Quando cerchiamo di conoscere meglio una persona possiamo fare affidamento su questi segnali non verbali, ma questo deve sempre essere fatto in un’ottica di curiosità, di avvicinamento, di comprensione, mai di giudizio.

In questo articolo voglio parlarvi di quello che ci dice di una persona il suo tono di voce.

Una voce chiara esprime sincerità, una voce ferma parla di coraggio, mentre una voce limpida avvolge d’interesse il contatto.

Chi si mangia le unghie o parla così piano da costringervi ad uno sforzo per ascoltare non vuole un rapporto con voi e forse con nessuno in quel momento.

La voce rivela con chiarezza nervosismo e inquietudine. Se una persona parla lentamente e con grande controllo è verosimile pensare che nella sua mente vi siano particolari tensioni psicologiche. Se si “scalda” troppo è lecito dubitare che egli creda veramente in ciò che sta dicendo; la sua insistenza dimostra, infatti, che egli, oltre a voler persuadere l’ascoltatore, vuole persuadere anche sé stesso, evidentemente perché nutre inconsciamente dei dubbi sulla verità di quanto afferma.

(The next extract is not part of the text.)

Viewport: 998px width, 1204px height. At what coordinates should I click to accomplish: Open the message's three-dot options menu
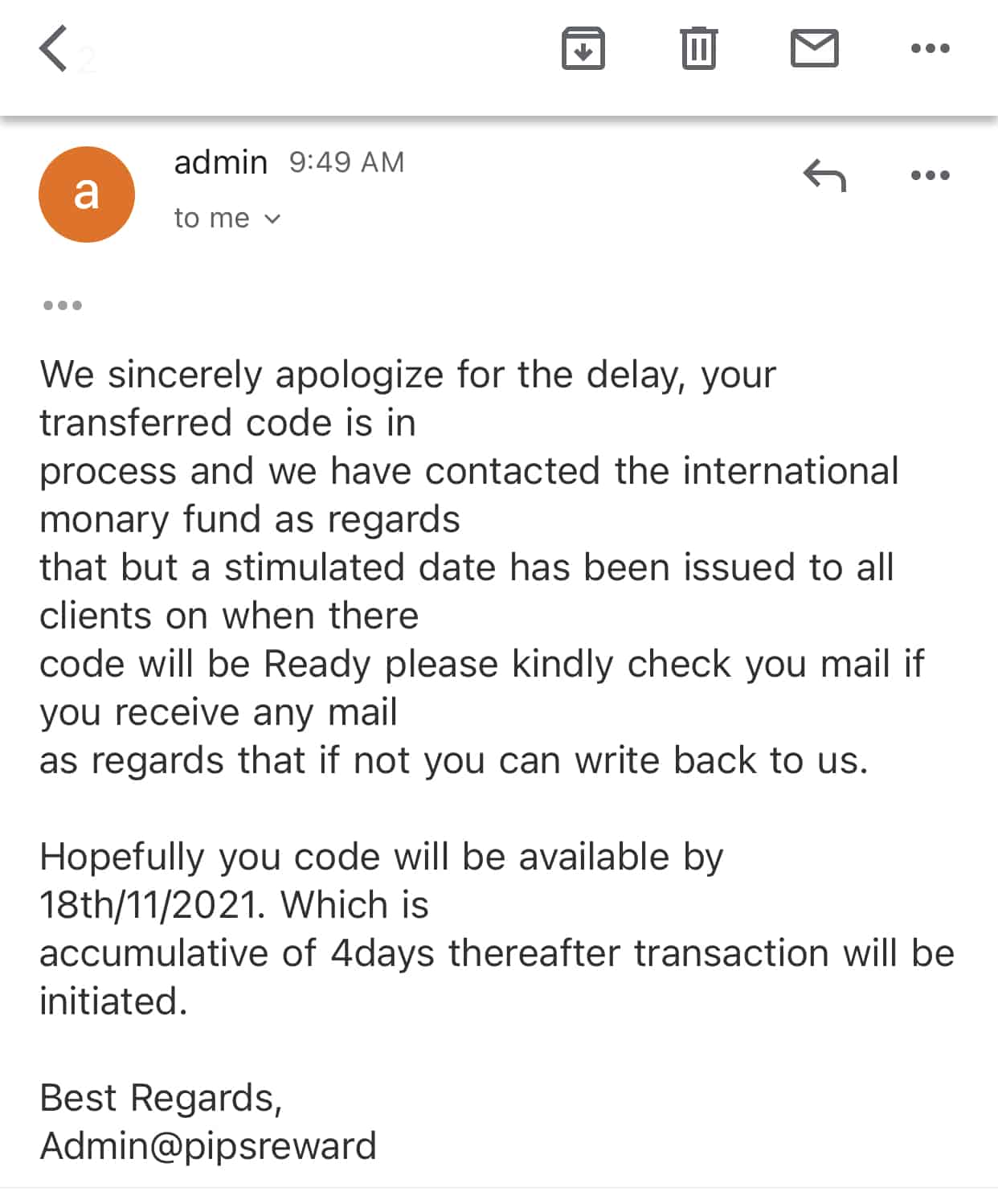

Chi insiste su un determinato argomento, o parla con voce nervosa, o si esprime in maniera indiretta, è probabile che stia cercando di prenderci alle spalle.

Se dal tono della voce passiamo ad osservare le parole e notiamo un eventuale lapsus verbale, beh allora dobbiamo dar retta a quel lapsus verbale perché è quello che ci dice cosa veramente la persona sta pensando e che non intende rivelare.

Il tono della voce, insieme con la mimica facciale, il modo di dare la mano, il modo di avvicinarsi, il senso delle distanze e anche l’abito ci danno importanti elementi di comprensione del nostro interlocutore.